A Rodrigo, sus indagaciones le llevaron hasta la empresa que había efectuado la instalación eléctrica de esta última.
Descubrir a la proveedora de gas tampoco supuso un problema.
Dedicó todo el fin de semana a planear la estrategia puliendo una y otra vez los últimos detalles.
No dudaba de su victoria, pues se sabía sobradamente preparado para entablar esta contienda.
Días más tarde estaba literalmente rodeado de explosivos.
Por simple cuestión de eficacia e incluso de supervivencia, había aprendido desde su niñez a trabajar en un entorno austero donde cada cosa debía ocupar un lugar determinado.
Dedicó su tiempo a preparar minuciosamente los artilugios necesarios para montar varios artefactos.
Estaba familiarizado con el manejo de explosivos hasta el punto de poder realizar todo el proceso de montaje con los ojos cerrados.
Su fijación por la meticulosidad rayaba en el trastorno obsesivo compulsivo.
Cosa que le había salvado la vida en más de una situación comprometida.
.
La mañana del día D, abrió los ojos sobresaltado al escuchar el estruendo del despertador bailando sobre un montón de monedas depositadas en una bandeja metálica.

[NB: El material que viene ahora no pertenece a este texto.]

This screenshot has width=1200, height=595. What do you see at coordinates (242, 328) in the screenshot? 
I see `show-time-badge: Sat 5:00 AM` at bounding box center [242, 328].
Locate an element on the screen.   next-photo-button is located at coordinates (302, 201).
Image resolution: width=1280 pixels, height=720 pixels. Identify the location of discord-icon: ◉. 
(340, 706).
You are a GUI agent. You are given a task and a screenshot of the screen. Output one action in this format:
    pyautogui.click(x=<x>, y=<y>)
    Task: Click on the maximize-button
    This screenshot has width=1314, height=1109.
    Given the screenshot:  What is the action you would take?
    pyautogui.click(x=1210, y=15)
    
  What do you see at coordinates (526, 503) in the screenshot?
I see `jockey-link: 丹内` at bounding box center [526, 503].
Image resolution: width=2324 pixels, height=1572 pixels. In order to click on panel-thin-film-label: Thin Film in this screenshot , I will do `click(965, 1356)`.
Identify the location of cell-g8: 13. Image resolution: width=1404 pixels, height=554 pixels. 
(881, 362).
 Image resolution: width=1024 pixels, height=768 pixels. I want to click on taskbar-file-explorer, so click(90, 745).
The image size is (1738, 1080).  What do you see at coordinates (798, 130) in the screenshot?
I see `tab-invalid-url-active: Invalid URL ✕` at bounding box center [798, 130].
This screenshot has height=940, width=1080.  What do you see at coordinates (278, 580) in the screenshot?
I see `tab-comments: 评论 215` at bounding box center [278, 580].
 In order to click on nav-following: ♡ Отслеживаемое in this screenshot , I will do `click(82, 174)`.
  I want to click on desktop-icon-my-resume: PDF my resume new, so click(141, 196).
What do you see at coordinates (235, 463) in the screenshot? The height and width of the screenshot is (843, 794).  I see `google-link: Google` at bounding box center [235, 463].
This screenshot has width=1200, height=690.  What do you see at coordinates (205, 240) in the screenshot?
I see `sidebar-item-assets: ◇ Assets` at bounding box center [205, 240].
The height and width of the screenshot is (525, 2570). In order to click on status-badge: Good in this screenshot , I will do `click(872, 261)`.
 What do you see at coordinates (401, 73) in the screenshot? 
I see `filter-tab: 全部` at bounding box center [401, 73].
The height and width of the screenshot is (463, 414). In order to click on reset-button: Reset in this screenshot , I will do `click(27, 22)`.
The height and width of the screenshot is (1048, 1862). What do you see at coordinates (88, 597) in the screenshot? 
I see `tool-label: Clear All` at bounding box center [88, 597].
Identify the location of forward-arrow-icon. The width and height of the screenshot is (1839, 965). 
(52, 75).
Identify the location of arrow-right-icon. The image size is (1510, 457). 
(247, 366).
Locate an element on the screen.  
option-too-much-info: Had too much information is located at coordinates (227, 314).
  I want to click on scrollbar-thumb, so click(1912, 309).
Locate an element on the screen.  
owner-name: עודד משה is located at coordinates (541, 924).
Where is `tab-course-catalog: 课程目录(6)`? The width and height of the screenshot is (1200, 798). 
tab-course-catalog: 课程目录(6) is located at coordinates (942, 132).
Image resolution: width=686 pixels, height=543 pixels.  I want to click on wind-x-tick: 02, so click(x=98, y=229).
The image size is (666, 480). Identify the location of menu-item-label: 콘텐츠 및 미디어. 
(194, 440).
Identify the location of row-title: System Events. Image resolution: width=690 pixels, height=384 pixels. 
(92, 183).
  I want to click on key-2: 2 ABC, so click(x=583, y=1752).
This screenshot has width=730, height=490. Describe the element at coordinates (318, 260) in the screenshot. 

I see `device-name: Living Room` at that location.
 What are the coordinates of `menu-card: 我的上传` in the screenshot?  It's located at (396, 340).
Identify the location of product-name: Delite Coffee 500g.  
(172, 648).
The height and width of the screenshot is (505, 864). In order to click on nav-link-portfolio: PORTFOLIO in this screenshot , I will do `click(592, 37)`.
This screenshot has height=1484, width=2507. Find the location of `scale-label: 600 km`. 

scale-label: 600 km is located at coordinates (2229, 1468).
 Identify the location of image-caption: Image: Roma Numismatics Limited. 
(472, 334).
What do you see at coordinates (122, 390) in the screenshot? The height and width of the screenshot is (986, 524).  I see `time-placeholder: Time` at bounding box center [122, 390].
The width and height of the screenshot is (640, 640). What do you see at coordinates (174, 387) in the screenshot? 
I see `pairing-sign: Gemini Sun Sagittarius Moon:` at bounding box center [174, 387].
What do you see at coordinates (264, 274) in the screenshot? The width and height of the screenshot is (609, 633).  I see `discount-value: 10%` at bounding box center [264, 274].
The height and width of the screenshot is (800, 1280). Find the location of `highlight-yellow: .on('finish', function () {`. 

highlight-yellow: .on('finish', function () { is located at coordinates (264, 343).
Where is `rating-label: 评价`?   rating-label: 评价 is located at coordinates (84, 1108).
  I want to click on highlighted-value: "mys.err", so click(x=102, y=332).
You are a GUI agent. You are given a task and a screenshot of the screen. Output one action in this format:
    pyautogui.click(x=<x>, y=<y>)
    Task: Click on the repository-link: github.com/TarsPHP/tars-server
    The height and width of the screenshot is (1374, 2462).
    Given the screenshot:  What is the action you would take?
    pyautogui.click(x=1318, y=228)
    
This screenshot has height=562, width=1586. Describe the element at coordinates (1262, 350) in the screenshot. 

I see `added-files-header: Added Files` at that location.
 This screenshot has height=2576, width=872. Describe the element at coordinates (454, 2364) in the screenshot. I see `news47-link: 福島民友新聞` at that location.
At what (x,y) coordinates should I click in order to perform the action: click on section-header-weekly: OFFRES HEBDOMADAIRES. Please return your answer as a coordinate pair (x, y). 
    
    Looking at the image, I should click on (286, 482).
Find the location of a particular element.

A punto estuvo de dar con sus huesos por tierra.
Rodrigo Díaz se presentó en la mezquita luciendo la mejor de sus sonrisas.
Vestía un mono de faena de color azul oscuro.
Contrariamente a lo que se podía esperar, descubrió decepcionado que el morabito ocupaba toda la planta baja de un edificio bastante destartalado y no tenía nada que ver con otros que había tenido la ocasión de admirar en el curso de sus viajes por países islámicos.
Por ejemplo algunas joyas arquitectónicas como la Mezquita del Sha en Isfahán, la gran Mezquita de Hassan II en Casablanca o incluso la de los Omeyas en Damasco.
O, la más impresionante de las modernas, la de Sheik Zayed en Abu Dabi.
«Bueno, entre los creyentes mahometanos parece que también hay clases» se dijo para sus adentros.
Acto seguido saludó al imán en árabe.
Ante la mueca de estupefacción de este último, explicó que en el pasado había tenido una novia Palestina.
Que una musulmana se hubiera encamado con un infiel fue cosa que no pareció alegrar demasiado al clérigo.
—Revisión rutinaria de la instalación eléctrica —informó Rodrigo abandonando la sonrisa y adoptando la actitud que se supone a todo profesional en la materia, al tiempo que mostraba una tarjeta de identificación expedida por el Ayuntamiento en la que figuraba su foto.
—Sígame —invitó el imán, con cara de circunstancia.
Rodrigo deslizó una mirada al vetusto cuadro eléctrico al tiempo que carraspeaba mostrando signos de desaprobación.
—Esto no está bien. Nada bien —murmuró, mientras se rascaba la cabeza con gesto dubitativo.
A continuación dio a entender al religioso que dar el visto bueno a la deficiente y a todas luces manipulada instalación tenía un precio.
Resignado, el imán le ofreció quinientos euros.
Rodrigo aceptó encantado.
Una situación que a ninguno de los dos pareció extrañar.
El rushwat o bachich, o sea el soborno puro y duro, es moneda corriente y de curso legal en cualquier ámbito de la vida cotidiana en Oriente Medio y en el norte de África.
—Necesitaré algún tiempo para arreglar todo este desastre —comentó señalando con un amplio ademán el amasijo de cables que colgaban por todas partes.
—Ya me avisará cuando esté acabado. Veo que no me necesita —musitó el aludido con un ademán de disculpa.
Giró sobre sí mismo y se alejó abandonando a Rodrigo a su suerte.